── Extract provided ──

Folk tales have refused to be banished entirely. Sporadic resurgences litter the 20th and 21st centuries, from the likes of J.R.R. Tolkien and C.S. Lewis, Terry Pratchett and Alan Garner, to the folk horror movement in films such as The Wickerman and Midsommar. Today a new generation of British writers is exploring the folk tradition: Neil Gaiman and A.S. Byatt have reimagined the Norse myths; Max Porter’s Lanny features an incarnation of a “Green Man” or woodwose; Sarah Perry’s The Essex Serpent revolves around superstitions of a legendary serpent; Zoe Gilbert’s Folk interweaves folk stories with the lives of the inhabitants of a remote island. All these centuries later, artists are discovering reasons to explore these ancient stories.
But why? Perhaps the first attraction of folk tales is that they are tales of wonder and magic. Folk tales, put simply, enchant. When the philosopher Max Weber spoke of the “disenchantment of the world”, he was talking of the dominance of scientific thinking, reason, and modernisation. Everything was, in theory, knowable. Superstition and other irrationalities would be banished. But folk tales, concerned as they are with the unexplainable, are the opposite of disenchantment. In Andrew Michael Hurley’s Starveacre the corpse of a hare can regrow muscle and skin and return from the dead. In Garner’s Booker-nominated Treacle Walker the arrival of a rag and bone man brings ancient rituals and second sight — an entire book, if you will, about rubbing at our dulled, disenchanted vision and revealing magic.

───
── Material supplied ──

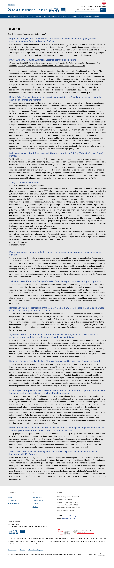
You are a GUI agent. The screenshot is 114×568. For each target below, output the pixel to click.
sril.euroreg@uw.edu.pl (69, 521)
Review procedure (36, 17)
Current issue (37, 503)
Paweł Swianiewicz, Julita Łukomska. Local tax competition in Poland (43, 63)
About (16, 17)
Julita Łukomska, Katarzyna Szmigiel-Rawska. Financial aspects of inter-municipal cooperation (55, 286)
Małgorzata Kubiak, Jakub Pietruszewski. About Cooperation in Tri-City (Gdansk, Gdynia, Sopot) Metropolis (56, 158)
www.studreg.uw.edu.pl (68, 524)
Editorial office (64, 17)
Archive (74, 17)
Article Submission (85, 17)
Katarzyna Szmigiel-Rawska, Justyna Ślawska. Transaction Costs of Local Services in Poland (54, 366)
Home (10, 17)
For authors (23, 17)
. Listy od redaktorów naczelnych (25, 187)
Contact (97, 17)
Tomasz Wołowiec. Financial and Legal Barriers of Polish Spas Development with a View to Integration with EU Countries (53, 458)
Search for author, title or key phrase (93, 6)
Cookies (23, 556)
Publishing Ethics (51, 17)
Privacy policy (12, 556)
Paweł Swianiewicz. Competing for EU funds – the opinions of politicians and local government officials (55, 258)
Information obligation (36, 556)
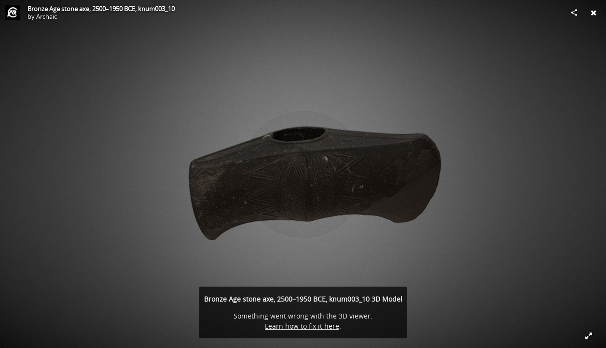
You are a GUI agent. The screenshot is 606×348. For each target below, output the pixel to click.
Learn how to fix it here (302, 326)
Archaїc (46, 16)
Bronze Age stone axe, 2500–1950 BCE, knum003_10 (101, 8)
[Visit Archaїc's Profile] (12, 12)
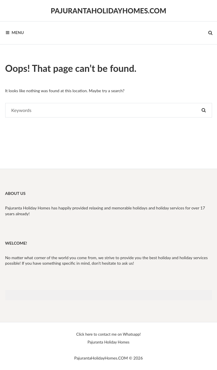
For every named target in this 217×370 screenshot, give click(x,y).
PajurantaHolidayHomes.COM (108, 10)
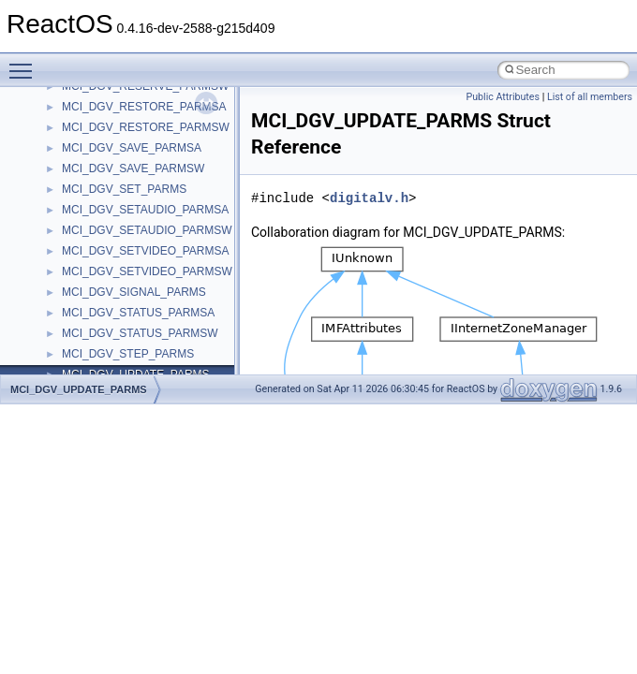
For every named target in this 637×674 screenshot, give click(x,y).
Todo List (54, 317)
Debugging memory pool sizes (107, 132)
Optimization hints (76, 235)
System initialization (81, 193)
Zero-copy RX (66, 173)
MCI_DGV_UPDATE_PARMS (78, 389)
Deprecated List (71, 337)
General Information (81, 296)
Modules (53, 358)
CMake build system (82, 90)
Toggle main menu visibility (25, 62)
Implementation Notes (86, 255)
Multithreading (67, 214)
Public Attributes (503, 97)
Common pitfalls (72, 111)
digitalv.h (369, 198)
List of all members (589, 97)
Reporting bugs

───

[What is asked]
1. Copy out the part of the folk tales text starting with "But why? Perhaps" and going on through "and revealing magic.", swapping in "rabbit" for "hare".
2. Sum up the folk tales text in two sentences.
3. Write the next part of the piece on folk tales, picking up after its last sentence.

[Answers below]
1.
But why? Perhaps the first attraction of folk tales is that they are tales of wonder and magic. Folk tales, put simply, enchant. When the philosopher Max Weber spoke of the “disenchantment of the world”, he was talking of the dominance of scientific thinking, reason, and modernisation. Everything was, in theory, knowable. Superstition and other irrationalities would be banished. But folk tales, concerned as they are with the unexplainable, are the opposite of disenchantment. In Andrew Michael Hurley’s Starveacre the corpse of a rabbit can regrow muscle and skin and return from the dead. In Garner’s Booker-nominated Treacle Walker the arrival of a rag and bone man brings ancient rituals and second sight — an entire book, if you will, about rubbing at our dulled, disenchanted vision and revealing magic.

2. Folk tales have kept coming back in 20th- and 21st-century books and films, and a new generation of British writers is now exploring the folk tradition. Their first draw may be that they enchant, standing opposite the "disenchantment of the world" that Max Weber tied to the dominance of scientific thinking, reason, and modernization.

3.
However, magic is often dismissed as a subject for children — not literary fiction. With the exception of genres such as magic realism, stories of magic are often seen as slightly shameful or embarrassing, unlike, say, a solid realist novel about contemporary issues. Today, many of the motifs and settings of folklore can be glimpsed in children’s literature: Alan Garner’s The Weirdstone of Brisingamen, J.K. Rowling’s Harry Potter series. Perhaps no one has done more to cement the folk or fairy-tale as an art form for children than Walt Disney. But rarely has literary fiction been permitted the same licence. When authors do dabble in folklore, the response is often bafflement or snobbery. Kazuo Ishiguro’s The Buried Giant, set in an ancient Britain of monsters and dragons, was met with general bewilderment.
Yet there is clearly desire for these kinds of tales. “The fairy-story is really an adult genre, and one for which a starving audience exists,” as Tolkien put it. There is no better example than the continuing popularity of The Hobbit and Lord of the Rings, inspired by Old English and Norse literature, and more recently George R.R. Martin’s Game of Thrones series. These are not niche fantasy, children’s works, or guilty secrets, but mainstream, celebrated works of art. Perhaps those who scoff at magic and folk tales have “stopped short of true maturity”, which, according to WH Auden, consists of “a recovered sense of wonder”.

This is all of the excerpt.